**Excerpted data:**
★ ★ ★ ★ ★

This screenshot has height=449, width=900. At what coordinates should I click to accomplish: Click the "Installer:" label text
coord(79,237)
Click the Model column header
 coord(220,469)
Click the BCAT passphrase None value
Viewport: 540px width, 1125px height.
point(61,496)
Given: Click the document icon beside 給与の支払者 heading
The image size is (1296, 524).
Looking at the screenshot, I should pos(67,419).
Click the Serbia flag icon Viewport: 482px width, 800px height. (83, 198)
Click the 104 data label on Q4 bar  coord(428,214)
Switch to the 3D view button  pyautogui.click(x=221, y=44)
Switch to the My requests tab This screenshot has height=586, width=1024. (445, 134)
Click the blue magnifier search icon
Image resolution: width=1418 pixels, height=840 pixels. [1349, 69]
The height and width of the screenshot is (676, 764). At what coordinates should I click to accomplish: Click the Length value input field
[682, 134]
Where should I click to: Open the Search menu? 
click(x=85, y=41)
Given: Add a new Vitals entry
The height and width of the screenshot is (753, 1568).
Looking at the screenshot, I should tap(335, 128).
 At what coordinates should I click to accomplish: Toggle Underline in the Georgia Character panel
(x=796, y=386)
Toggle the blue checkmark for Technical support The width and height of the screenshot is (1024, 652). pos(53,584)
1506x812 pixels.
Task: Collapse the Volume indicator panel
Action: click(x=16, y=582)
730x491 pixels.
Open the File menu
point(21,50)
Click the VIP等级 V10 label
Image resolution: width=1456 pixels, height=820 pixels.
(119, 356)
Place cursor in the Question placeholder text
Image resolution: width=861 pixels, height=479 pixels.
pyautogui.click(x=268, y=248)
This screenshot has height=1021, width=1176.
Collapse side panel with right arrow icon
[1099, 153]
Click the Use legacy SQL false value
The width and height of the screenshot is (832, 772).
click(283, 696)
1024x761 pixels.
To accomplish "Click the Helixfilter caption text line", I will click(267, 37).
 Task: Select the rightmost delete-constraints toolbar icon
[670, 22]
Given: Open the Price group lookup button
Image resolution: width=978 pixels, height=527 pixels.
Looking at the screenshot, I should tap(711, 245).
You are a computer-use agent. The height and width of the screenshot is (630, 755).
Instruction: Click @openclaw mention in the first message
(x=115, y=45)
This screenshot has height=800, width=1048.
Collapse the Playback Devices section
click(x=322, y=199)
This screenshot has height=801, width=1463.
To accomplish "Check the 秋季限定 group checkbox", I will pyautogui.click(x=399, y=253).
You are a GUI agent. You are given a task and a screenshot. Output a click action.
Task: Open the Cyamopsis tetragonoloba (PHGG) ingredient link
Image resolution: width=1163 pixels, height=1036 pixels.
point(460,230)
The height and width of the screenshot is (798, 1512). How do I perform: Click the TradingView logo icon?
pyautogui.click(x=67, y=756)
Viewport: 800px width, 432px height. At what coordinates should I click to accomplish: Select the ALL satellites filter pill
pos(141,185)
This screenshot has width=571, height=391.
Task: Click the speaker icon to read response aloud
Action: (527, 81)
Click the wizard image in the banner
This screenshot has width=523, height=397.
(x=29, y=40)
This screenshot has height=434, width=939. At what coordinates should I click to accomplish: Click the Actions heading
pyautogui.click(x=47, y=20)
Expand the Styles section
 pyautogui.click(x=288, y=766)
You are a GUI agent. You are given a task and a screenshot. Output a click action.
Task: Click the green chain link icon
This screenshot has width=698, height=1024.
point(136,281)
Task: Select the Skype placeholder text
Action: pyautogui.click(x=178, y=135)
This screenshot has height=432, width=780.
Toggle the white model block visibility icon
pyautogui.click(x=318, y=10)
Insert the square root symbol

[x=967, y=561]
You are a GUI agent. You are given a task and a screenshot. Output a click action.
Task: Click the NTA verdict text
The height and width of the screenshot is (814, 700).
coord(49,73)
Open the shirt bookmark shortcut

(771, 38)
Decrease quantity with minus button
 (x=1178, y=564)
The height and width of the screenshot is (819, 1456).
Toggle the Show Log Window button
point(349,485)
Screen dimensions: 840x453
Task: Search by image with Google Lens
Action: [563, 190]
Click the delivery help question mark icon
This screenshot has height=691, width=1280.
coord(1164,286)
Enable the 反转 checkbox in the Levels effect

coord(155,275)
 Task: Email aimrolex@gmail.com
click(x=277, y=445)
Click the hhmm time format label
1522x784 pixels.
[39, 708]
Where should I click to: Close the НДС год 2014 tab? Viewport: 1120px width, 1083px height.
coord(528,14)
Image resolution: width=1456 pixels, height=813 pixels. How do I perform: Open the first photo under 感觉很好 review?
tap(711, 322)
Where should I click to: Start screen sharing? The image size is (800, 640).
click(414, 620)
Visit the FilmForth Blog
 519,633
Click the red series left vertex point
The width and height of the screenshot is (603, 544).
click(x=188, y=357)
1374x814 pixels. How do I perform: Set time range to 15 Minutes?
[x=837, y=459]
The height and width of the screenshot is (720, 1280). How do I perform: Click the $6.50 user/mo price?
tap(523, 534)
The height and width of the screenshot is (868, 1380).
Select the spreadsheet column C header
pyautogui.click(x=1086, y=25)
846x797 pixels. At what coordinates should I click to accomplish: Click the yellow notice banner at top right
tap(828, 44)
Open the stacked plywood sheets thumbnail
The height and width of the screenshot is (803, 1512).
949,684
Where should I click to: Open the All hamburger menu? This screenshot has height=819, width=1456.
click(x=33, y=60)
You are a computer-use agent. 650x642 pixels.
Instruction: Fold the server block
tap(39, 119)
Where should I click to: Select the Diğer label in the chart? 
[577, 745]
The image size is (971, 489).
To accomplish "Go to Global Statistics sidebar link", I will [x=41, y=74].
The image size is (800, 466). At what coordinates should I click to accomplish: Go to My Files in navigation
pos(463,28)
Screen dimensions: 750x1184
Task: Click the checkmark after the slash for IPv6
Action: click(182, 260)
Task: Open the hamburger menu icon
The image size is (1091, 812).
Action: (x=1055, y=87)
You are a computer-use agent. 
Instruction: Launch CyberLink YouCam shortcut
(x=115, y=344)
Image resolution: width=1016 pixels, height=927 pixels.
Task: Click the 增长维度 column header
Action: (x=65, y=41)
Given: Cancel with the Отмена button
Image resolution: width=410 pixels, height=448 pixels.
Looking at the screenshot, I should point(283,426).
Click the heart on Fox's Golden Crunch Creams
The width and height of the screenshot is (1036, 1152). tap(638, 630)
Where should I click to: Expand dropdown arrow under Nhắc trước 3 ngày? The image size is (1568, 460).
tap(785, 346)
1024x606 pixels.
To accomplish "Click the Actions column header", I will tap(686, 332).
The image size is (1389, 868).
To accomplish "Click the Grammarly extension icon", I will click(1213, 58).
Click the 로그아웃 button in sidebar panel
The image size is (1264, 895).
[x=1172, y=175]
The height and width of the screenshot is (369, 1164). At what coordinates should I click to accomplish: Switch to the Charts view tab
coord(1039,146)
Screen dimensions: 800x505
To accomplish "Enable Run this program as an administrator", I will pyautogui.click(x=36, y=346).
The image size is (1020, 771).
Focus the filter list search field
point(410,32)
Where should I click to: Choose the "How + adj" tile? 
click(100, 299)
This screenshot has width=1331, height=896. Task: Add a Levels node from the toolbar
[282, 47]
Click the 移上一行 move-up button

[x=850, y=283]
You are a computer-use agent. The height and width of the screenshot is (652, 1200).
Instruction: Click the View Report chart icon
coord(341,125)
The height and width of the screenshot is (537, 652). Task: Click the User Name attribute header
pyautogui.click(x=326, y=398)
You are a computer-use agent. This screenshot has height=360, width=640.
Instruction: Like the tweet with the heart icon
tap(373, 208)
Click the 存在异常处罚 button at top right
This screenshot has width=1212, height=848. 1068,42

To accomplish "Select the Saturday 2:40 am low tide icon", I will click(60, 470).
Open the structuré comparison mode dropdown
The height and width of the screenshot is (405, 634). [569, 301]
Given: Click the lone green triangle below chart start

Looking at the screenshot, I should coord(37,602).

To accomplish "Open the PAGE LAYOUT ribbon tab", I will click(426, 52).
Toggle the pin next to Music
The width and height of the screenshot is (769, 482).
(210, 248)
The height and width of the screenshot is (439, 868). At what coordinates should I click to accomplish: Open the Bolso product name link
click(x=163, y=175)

★ ★ ★ ★ ★

**Required action:**
Each line above that contains "sidebar" counts once; report the resulting number and nothing else.

**Reply to the task:**
2